Short, late, not particularly insightful, post tonight. I'm in Michigan; I saw Obama speak at the University of Michigan commencement. Which was awesome, but the whole trip has involved a great deal of sleep deprivation and so I've read little and have little to say. Alas.
But I've been reading a book about ancient cities, "From Mycenae to Constantinople". It's a welcome change of pace from Edge City. Edge City, like its subject, is sprawling and thinly populated, but From Mycenae ... is written in a dense academic style. And I majored in Classics in college, so dense academic books about the ancients kind of feel like home. On the other hand, the conjunction of what appear to be my two main interests, cities and Classics never really overlapped. This is my first direct study, as opposed to allusion and asides in other classes.
Anyway, I haven't extracted a whole lot to
put here, cause I was reading it on three hours of sleep, and the book is not much concerned with city life as such. That is, there is little direct discussion of things like infrastructure, traffic, economic development and daily life, in part because those things are so hard to establish, and in part because it's not the author's main goal. But there is a tie in to Edge City in the case of Rome.

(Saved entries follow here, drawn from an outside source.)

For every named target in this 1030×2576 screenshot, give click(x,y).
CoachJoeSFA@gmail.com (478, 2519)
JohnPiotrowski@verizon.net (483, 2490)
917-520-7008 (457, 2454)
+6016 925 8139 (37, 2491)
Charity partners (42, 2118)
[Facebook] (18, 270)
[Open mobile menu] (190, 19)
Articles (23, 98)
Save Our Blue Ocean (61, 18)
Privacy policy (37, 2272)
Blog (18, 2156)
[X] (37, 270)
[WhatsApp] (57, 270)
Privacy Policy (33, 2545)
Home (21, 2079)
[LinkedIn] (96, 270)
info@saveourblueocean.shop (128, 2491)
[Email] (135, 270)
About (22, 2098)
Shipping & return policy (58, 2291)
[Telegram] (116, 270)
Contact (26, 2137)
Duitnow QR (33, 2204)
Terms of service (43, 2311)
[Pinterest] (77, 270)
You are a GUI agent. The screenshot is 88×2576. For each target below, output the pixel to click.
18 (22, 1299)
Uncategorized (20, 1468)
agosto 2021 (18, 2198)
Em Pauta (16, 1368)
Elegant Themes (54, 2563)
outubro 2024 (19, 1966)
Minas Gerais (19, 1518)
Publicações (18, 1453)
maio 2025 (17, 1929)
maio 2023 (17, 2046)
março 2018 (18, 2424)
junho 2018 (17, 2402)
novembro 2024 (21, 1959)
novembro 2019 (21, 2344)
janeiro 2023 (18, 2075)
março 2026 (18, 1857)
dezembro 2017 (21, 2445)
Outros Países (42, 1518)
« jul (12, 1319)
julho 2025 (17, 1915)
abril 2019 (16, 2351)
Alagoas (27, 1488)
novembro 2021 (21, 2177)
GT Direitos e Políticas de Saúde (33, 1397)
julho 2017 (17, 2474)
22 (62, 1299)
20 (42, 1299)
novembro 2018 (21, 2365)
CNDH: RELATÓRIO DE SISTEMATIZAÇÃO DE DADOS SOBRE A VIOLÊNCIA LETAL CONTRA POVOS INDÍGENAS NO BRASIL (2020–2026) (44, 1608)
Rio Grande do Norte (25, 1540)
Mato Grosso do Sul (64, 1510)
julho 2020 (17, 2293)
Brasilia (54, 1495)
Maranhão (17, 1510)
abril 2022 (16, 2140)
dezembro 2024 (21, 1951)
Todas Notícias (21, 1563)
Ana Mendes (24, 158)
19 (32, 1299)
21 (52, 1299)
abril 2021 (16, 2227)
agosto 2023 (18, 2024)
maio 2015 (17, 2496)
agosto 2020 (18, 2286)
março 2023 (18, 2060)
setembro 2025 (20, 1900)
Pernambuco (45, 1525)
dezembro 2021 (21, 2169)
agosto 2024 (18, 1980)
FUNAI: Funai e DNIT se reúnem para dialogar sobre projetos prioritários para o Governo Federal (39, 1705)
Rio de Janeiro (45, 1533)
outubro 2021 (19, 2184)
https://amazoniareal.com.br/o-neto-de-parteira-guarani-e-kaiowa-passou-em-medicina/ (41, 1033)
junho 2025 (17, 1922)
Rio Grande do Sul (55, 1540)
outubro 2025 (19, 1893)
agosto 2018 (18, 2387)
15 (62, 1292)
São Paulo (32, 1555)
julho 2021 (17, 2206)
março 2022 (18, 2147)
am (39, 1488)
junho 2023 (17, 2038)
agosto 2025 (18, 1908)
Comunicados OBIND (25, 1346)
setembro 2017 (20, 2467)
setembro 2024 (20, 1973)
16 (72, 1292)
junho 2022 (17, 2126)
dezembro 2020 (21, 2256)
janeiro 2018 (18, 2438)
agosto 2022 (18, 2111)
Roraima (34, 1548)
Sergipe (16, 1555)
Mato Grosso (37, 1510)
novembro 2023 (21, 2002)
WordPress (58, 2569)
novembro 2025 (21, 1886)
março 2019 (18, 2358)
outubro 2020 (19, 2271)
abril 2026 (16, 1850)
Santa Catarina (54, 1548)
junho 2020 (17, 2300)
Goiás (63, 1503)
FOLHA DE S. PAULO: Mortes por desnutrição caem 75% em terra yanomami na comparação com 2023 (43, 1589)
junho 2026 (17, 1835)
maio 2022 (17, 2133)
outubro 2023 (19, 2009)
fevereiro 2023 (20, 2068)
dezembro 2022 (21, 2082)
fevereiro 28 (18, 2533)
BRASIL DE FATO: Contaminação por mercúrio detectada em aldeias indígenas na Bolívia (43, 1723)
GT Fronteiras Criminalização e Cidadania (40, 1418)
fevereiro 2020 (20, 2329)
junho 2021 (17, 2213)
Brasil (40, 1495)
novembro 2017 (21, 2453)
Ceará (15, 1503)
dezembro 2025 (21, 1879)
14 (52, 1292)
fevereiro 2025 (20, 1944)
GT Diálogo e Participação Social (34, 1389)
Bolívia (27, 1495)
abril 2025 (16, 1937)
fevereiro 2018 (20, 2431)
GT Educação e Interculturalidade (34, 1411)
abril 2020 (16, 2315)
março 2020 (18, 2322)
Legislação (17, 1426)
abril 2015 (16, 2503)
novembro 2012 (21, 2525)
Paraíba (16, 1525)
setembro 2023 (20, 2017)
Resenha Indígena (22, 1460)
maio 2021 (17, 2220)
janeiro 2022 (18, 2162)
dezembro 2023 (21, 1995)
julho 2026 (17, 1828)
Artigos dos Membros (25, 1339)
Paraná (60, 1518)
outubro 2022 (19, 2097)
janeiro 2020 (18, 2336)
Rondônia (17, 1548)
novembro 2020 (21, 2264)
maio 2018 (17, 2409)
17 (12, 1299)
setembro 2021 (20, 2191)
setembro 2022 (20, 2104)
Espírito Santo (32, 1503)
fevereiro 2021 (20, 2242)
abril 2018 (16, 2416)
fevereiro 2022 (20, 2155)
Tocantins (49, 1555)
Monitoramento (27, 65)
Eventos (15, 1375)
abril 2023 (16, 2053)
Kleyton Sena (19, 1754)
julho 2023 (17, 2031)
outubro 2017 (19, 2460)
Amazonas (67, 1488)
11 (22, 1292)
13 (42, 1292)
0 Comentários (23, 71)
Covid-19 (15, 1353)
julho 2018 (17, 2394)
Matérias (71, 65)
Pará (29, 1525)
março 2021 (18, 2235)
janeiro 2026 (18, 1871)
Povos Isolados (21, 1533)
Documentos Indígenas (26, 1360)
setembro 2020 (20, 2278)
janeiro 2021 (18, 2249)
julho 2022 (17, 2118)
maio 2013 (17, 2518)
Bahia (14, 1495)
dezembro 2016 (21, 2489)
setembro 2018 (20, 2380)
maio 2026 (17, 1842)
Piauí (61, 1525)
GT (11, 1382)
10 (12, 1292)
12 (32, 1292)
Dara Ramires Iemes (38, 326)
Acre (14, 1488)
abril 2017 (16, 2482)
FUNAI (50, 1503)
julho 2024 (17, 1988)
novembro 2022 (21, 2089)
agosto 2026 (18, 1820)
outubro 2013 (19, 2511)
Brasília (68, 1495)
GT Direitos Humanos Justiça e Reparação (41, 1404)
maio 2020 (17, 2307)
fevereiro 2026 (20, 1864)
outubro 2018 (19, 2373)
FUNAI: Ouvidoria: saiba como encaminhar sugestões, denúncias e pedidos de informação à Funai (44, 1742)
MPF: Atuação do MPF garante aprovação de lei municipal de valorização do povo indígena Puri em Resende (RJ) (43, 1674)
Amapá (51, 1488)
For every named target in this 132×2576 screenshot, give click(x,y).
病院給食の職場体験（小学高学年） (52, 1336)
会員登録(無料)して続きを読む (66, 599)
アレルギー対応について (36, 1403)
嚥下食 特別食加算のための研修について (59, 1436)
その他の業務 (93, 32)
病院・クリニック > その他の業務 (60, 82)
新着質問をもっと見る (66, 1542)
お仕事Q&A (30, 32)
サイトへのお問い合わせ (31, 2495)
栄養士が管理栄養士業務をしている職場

The best way to avoid Edge City is to have marauding bands of Gauls running around your countryside. As late as the 3rd century AD (when the army could no longer keep the barbarians at

the frontiers) Rome could be encircled with a 19km wall. A similar wall for Los Angeles would be 300km or so, relying on the coast to cover the other half. Additionally, Rome had great mixed use: shops, industry and housing was all intermixed in tight-knit districts. Indeed, such was the diffusion of uses that there is an entire page where the author wonders what the point of the forum, in the empire, was. (In the Republic, political discourse and argument was conducted there, but that was unnecessary in the autocratic Empire.) Official government business was done in the vast complexes of the Emperors which were elsewhere in the city. This is mixed use too, since the emperor and presumably his bureaucrats also lived there. Additionally, Most fora had basilicae where legal business was done, but the Imperial fora did not have one. And commercial activity was spread out. He concludes that it is wrong to view the forum as 'utilitarian' and that it was mostly just a large embellishment to make the city look good. As an urban form I'm not sure there's an equivalent in a modern American city; a compact city with no substantial downtown. Any thoughts?